The Office of Fair Trading has asked almost 30,000 state schools to review their uniform policies to allow parents to shop around for cheaper items.
The OFT's request follows a survey which found that items could be as much as £5 to £10 higher when bought from retailers or suppliers selected by the school or from their own shops.
It said families could save tens of millions of pounds if primary and secondary schools removed restrictions and allowed them to shop around freely.
The study also found that 74% of state schools continue to place restrictions on where parents must buy some uniform items.
In one example, the average price of a secondary school's sweatshirt was £12 under a restricted arrangement compared with an indicative cost of £8 at competing retailers and £5 at a supermarket.
The survey found that schools use a single supplier for a number of reasons, including wanting a consistent, good quality uniform and convenience for parents.
The OFT said schools could still have "smart" school uniform policies without appointing a single supplier.
It suggested that schools could achieve consistency through setting out colour and style requirements in more detail but still allow parents choice about where to buy items.

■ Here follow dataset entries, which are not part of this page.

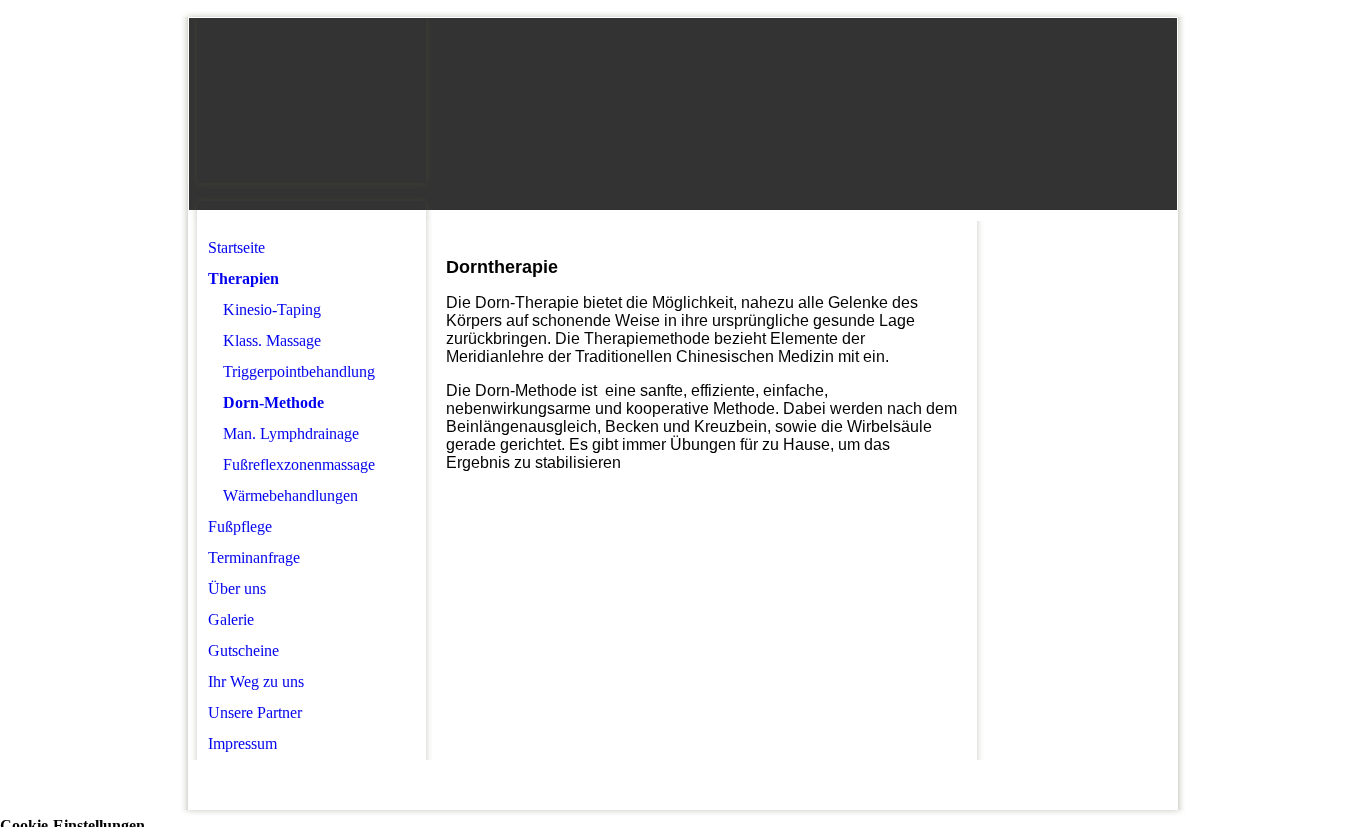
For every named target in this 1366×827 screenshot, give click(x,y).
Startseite (236, 247)
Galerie (231, 619)
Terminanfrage (254, 557)
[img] (311, 100)
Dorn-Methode (273, 402)
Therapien (243, 278)
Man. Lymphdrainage (291, 433)
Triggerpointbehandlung (299, 371)
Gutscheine (243, 650)
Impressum (242, 743)
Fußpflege (240, 526)
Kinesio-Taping (272, 309)
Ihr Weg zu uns (256, 681)
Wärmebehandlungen (290, 495)
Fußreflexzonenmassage (299, 464)
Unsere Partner (255, 712)
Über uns (237, 588)
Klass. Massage (272, 340)
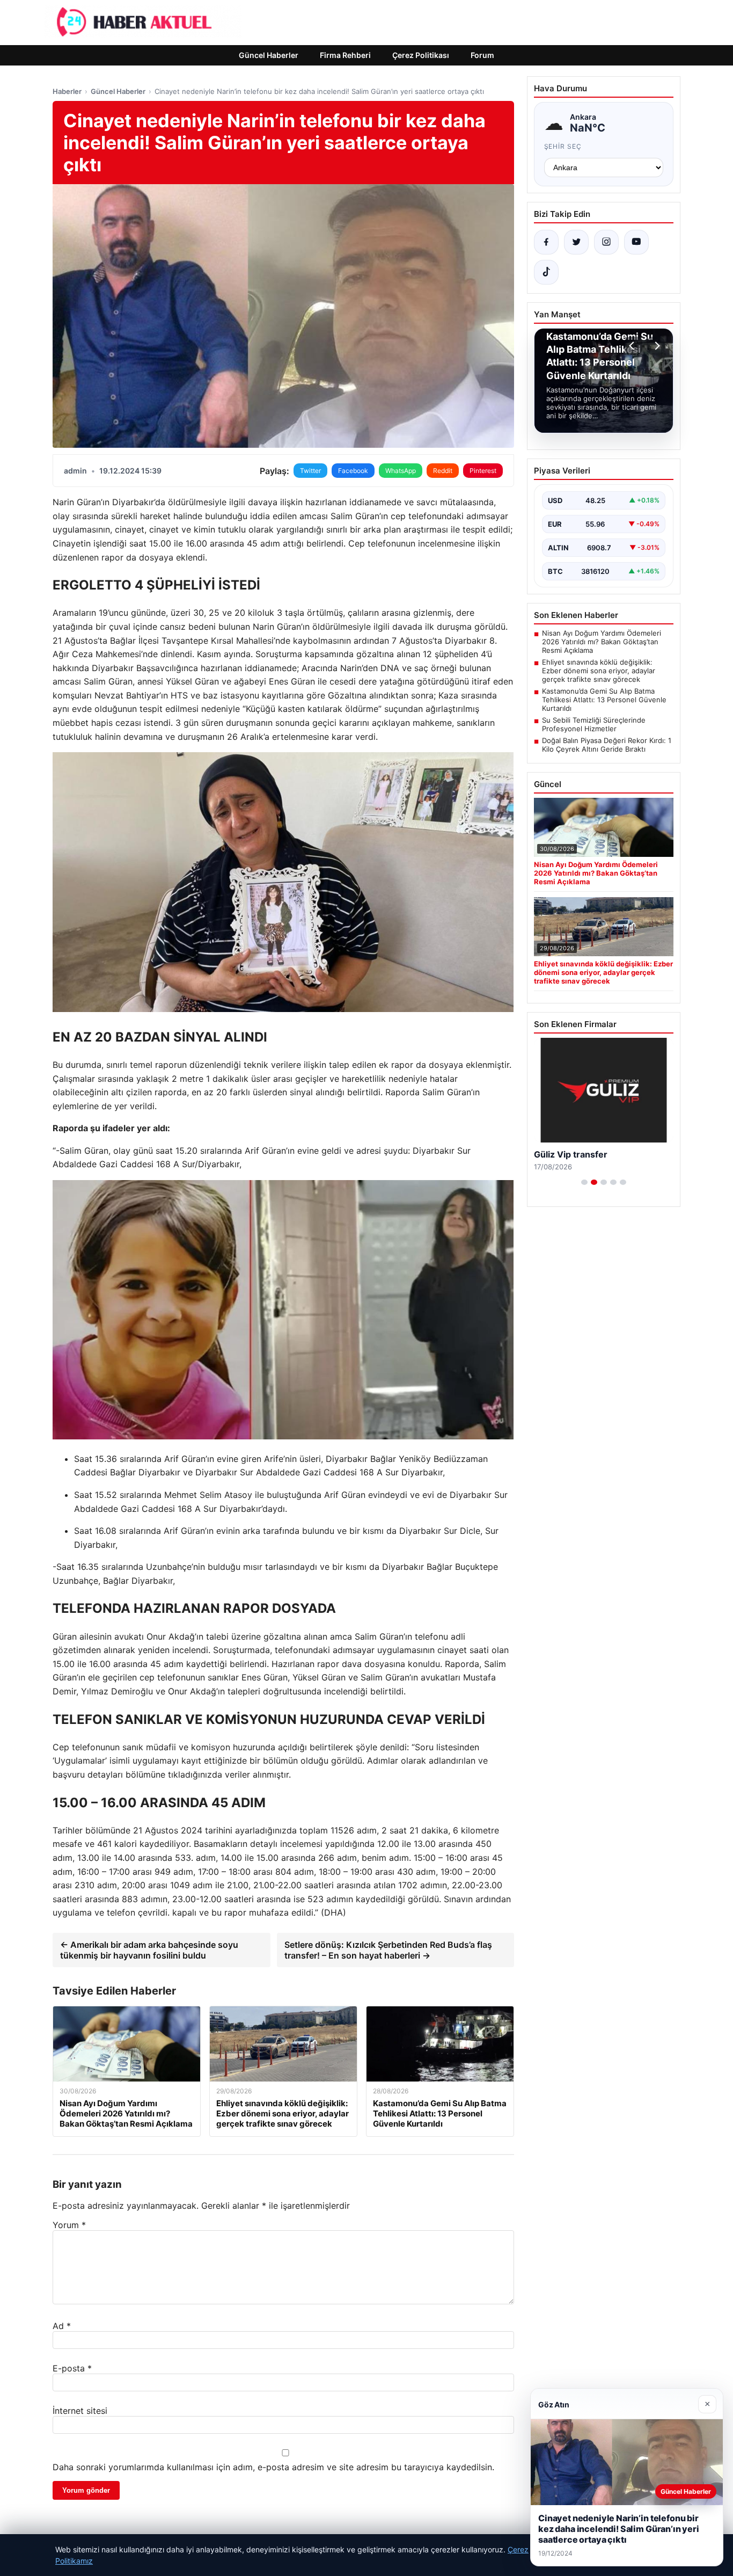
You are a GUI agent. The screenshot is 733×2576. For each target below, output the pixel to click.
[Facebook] (546, 242)
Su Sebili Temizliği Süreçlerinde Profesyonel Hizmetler (594, 724)
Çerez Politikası (420, 55)
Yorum (69, 2225)
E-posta (72, 2368)
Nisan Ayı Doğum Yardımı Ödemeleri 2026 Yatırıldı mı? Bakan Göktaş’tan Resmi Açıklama (601, 641)
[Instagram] (606, 242)
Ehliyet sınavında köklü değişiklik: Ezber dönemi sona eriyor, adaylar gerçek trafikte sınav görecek (598, 670)
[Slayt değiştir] (584, 1182)
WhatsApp (400, 471)
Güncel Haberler (268, 55)
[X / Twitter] (576, 242)
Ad (62, 2325)
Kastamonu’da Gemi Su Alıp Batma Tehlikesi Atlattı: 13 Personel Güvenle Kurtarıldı (604, 699)
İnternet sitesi (80, 2410)
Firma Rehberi (345, 55)
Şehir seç (563, 146)
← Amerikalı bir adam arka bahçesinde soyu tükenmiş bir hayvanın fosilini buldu (149, 1950)
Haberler (67, 91)
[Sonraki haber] (656, 346)
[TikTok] (546, 272)
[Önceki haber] (633, 346)
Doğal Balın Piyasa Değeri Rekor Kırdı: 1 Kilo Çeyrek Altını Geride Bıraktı (606, 744)
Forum (482, 55)
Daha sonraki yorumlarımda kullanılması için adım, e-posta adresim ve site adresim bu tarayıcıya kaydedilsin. (273, 2467)
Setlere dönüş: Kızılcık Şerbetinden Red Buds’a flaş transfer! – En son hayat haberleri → (388, 1950)
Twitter (310, 471)
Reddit (442, 471)
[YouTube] (636, 242)
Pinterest (483, 471)
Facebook (353, 471)
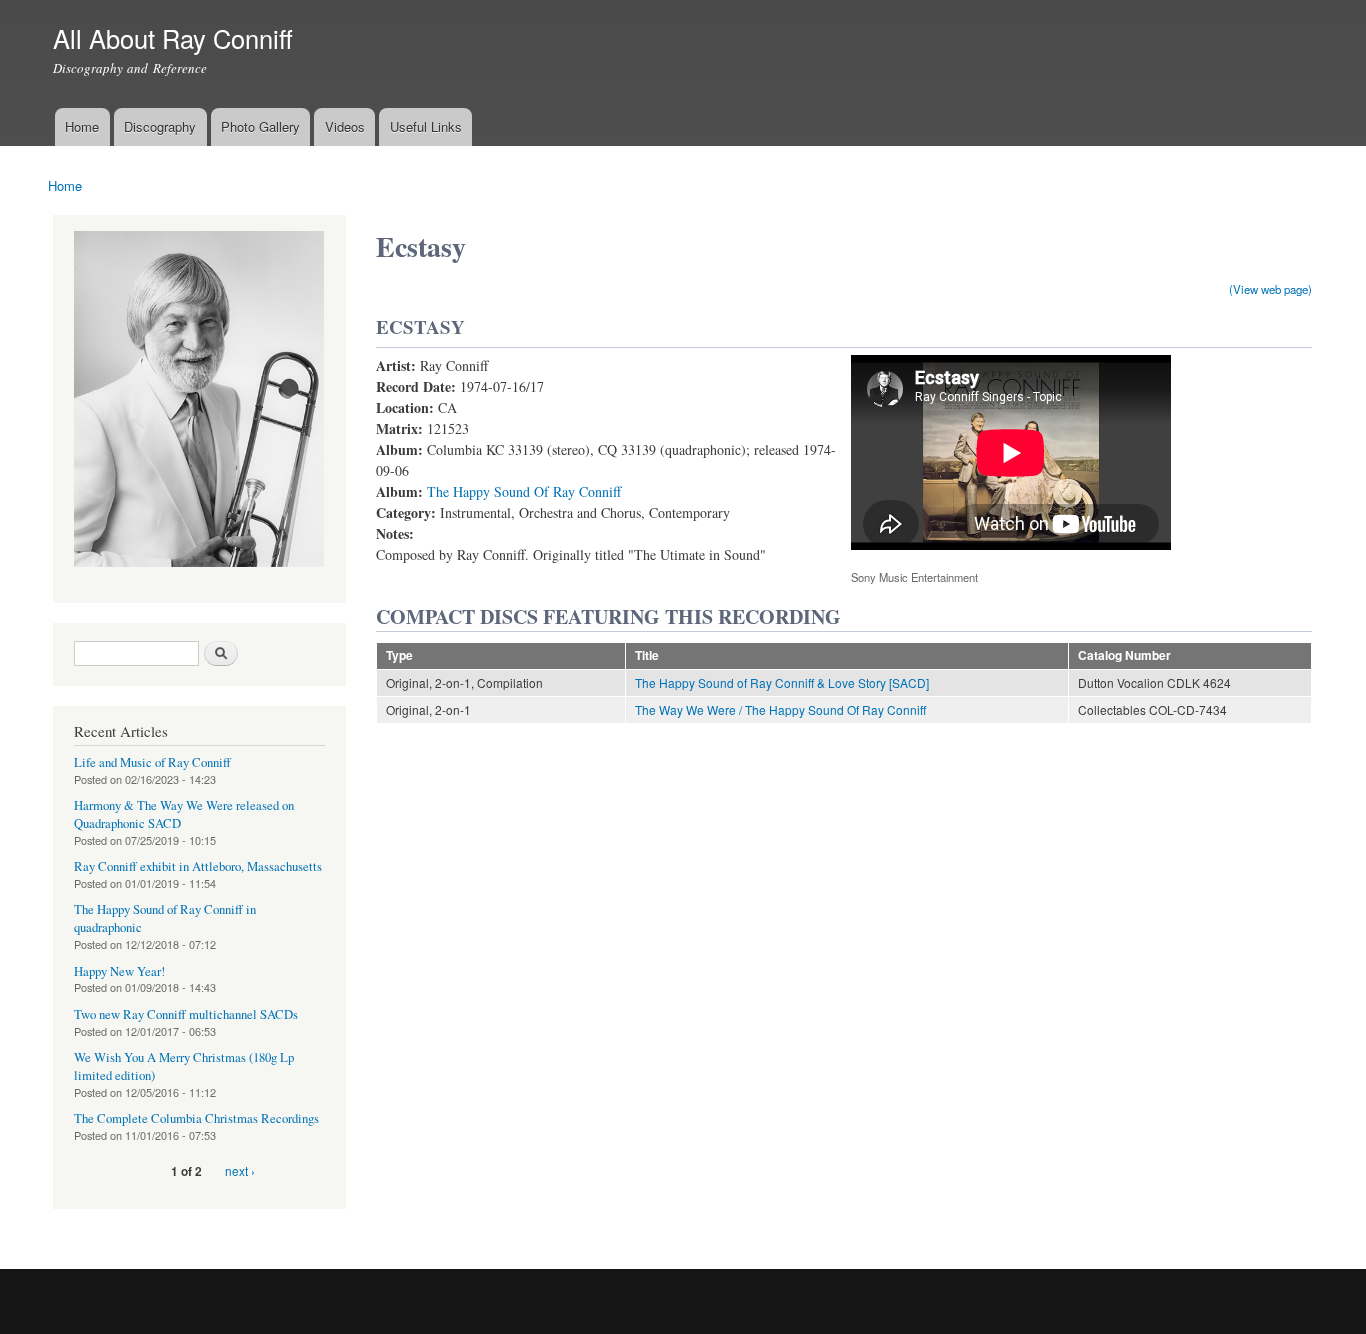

Susan Oxley, assistant director in the OFT's goods and consumer group, said: "When schools require that uniforms are bought from a preferred supplier or shop it can act as a tax on families, which mostly goes to the chosen retailers.
"However, when families are able to shop around for school uniform items it can drive competition and bring down prices for all. We know schools don't want families to be left out of pocket and we have written to schools across the UK asking them to review their policies and supplier arrangements."